British Prime Minister Theresa May has announced she will form a new government with the help of her "friends" in Northern Ireland's Democratic Unionist Party, after an election debacle that saw her Conservative Party lose its parliamentary majority.
On the doorstep of her official Downing Street residence, May said her government would provide certainty and lead successful Brexit negotiations with the European Union.
"We will continue to work with our friends and allies in the Democratic Unionist Party in particular," she said.
"We will fulfil the promise of Brexit together and over the next five years build a country in which no one, and no community, is left behind."
The announcement came just moments after May travelled to Buckingham Palace, where she asked the Queen for permission to form a government.
Confident of securing a sweeping victory, May had called the snap election to strengthen her hand in the European Union divorce talks, due to begin later this month.
But in one of the most sensational nights in British electoral history, a resurgent Labour Party denied her an outright win, throwing the country into political turmoil as no clear winner emerged.
With 649 of 650 seats declared, the Conservatives had won 318 seats, short of the 326 needed for a parliamentary majority.
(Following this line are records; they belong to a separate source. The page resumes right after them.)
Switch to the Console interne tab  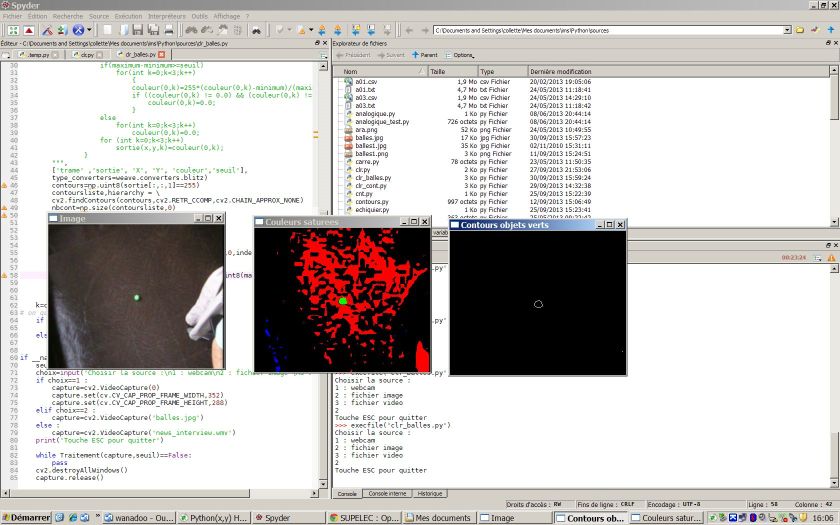tap(387, 494)

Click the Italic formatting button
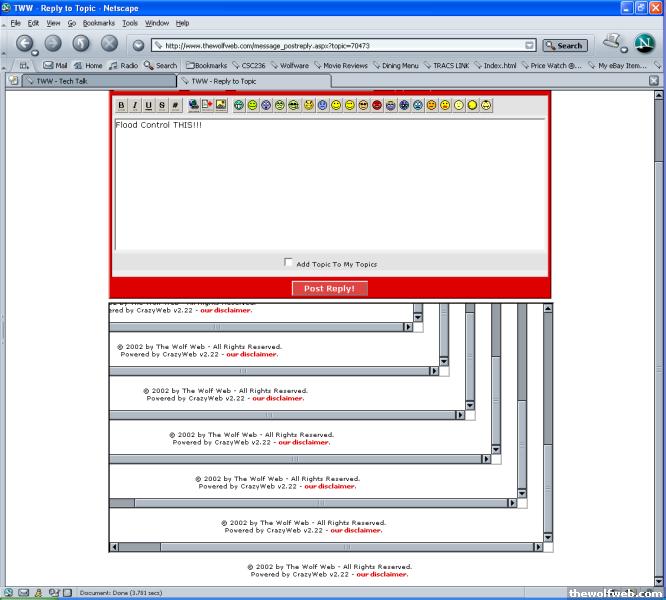pos(135,105)
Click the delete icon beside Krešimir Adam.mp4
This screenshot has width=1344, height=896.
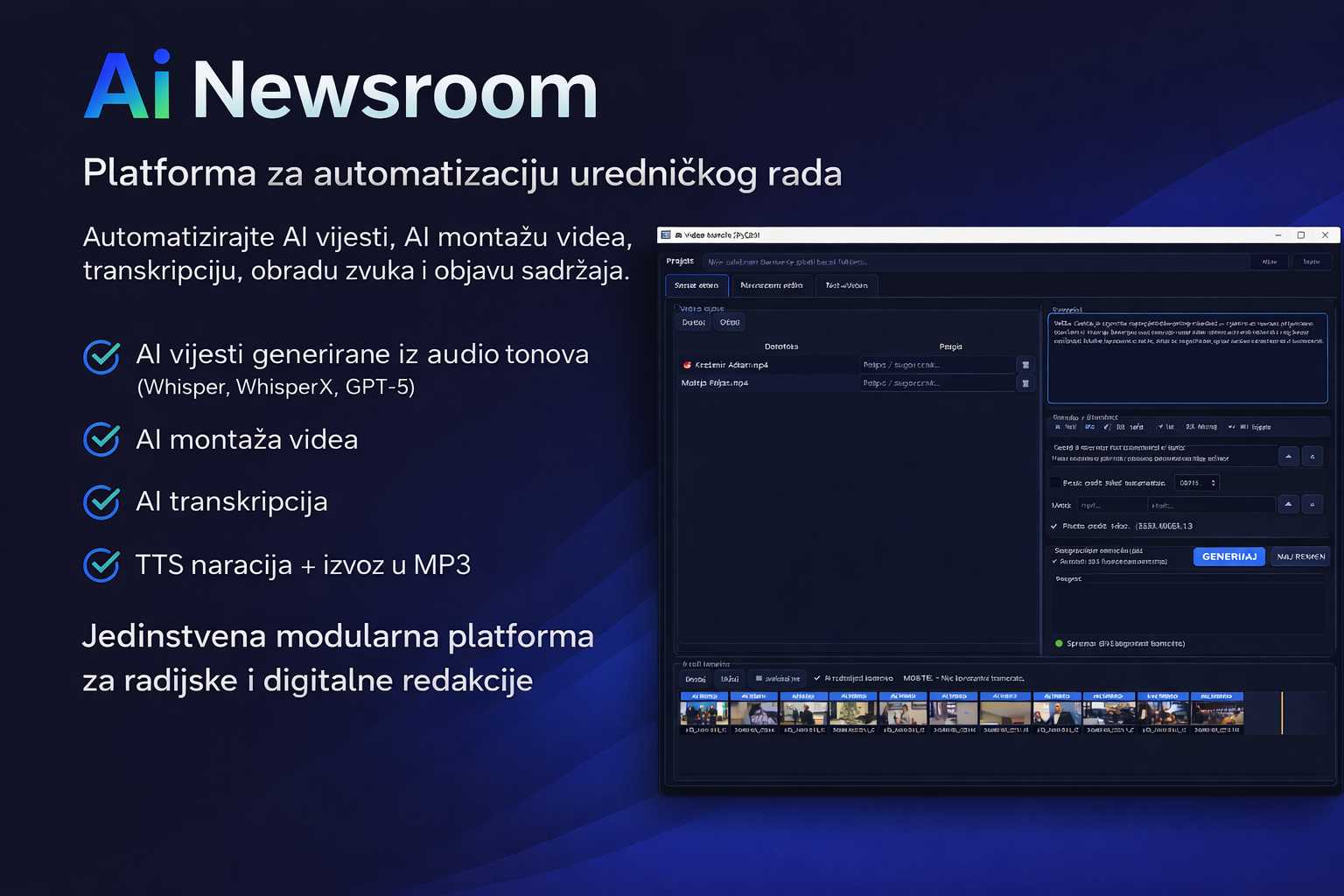click(x=1026, y=366)
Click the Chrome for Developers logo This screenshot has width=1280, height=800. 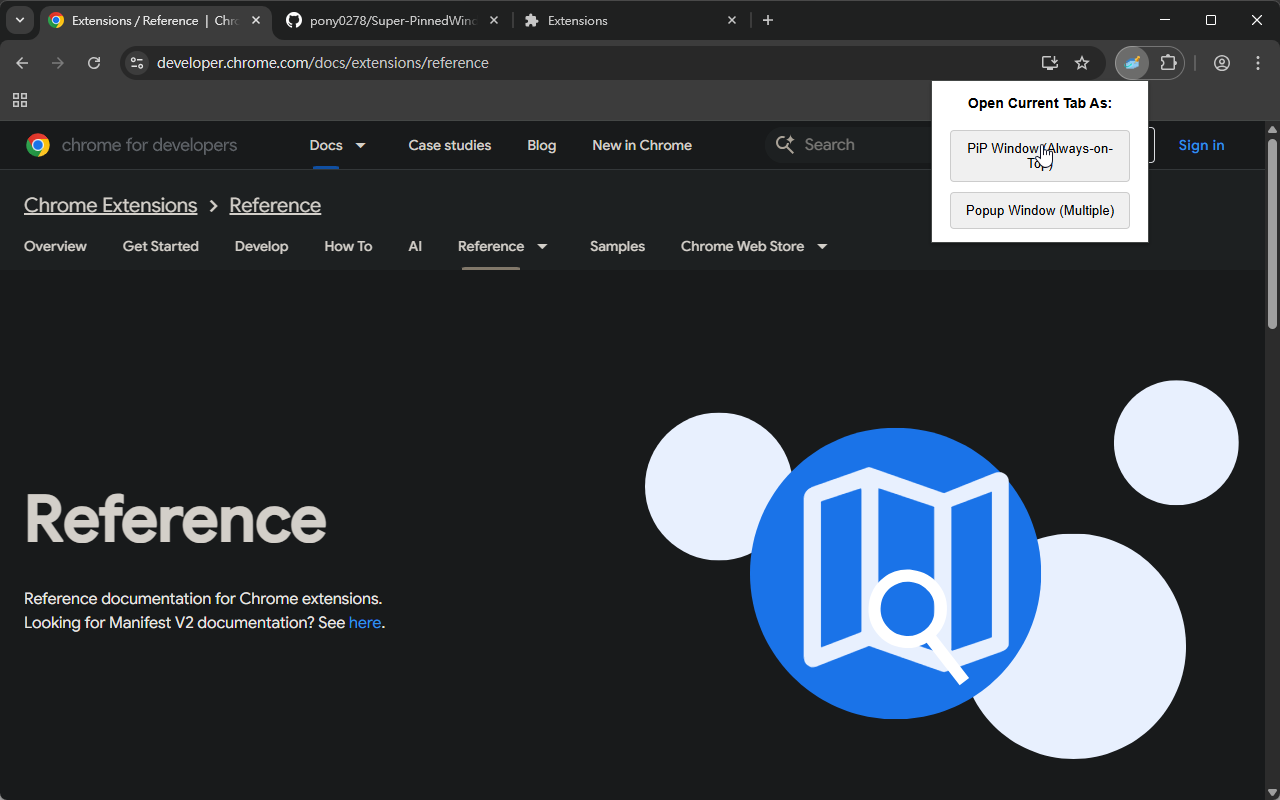132,145
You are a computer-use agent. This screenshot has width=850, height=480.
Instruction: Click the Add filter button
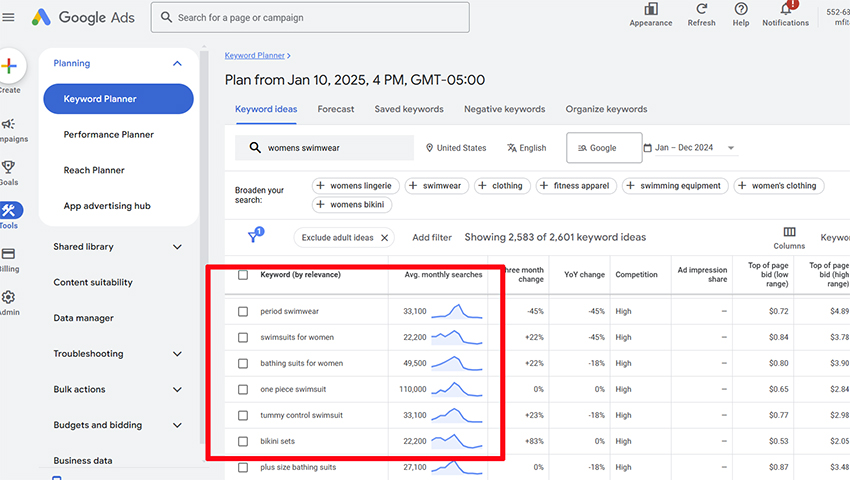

Labour won 261.
The DUP - which staunchly defends Northern Ireland remaining part of the United Kingdom, and takes a conservative approach to social issues - increased its number of seats to 10.
May's Labour rival Jeremy Corbyn, once written off by his opponents as a no-hoper, said May should step down.
After winning his own seat in north London, Corbyn said May's attempt to win a bigger mandate had backfired.
"The mandate she's got is lost Conservative seats, lost votes, lost support and lost confidence," he said.
"I would have thought that's enough to go, actually, and make way for a government that will be truly representative of all of the people of this country."
Conservative member of parliament Anna Soubry was the first in the party to disavow May in public, calling on the prime minister to "consider her position".
"I'm afraid we ran a pretty dreadful campaign," Soubry said.
May had unexpectedly called the snap election seven weeks ago, even though no vote was due until 2020. At that point, polls predicted she would massively increase the slim majority she had inherited from predecessor David Cameron.
May had spent the campaign denouncing Corbyn as the weak leader of a spendthrift party that would crash Britain's economy and flounder in Brexit talks, while she would provide "strong and stable leadership" to clinch a good deal for Britain.
But her campaign unravelled after a policy U-turn on care for the elderly, while Corbyn's old-school socialist platform and more impassioned campaigning style won wide support.
In the late stages of the campaign, Britain was hit by two Islamist militant attacks that killed 30 people in Manchester and London, temporarily shifting the focus onto security issues.
That did not help May, who in her previous role as interior minister had overseen cuts in the number of police officers.
From the EU's perspective, the electoral upset meant a possible delay in the start of Brexit talks and an increased risk that negotiations would fail.
"We need a government that can act," EU Budget Commissioner Guenther Oettinger told German broadcaster Deutschlandfunk.
"With a weak negotiating partner, there's a danger that the negotiations will turn out badly for both sides."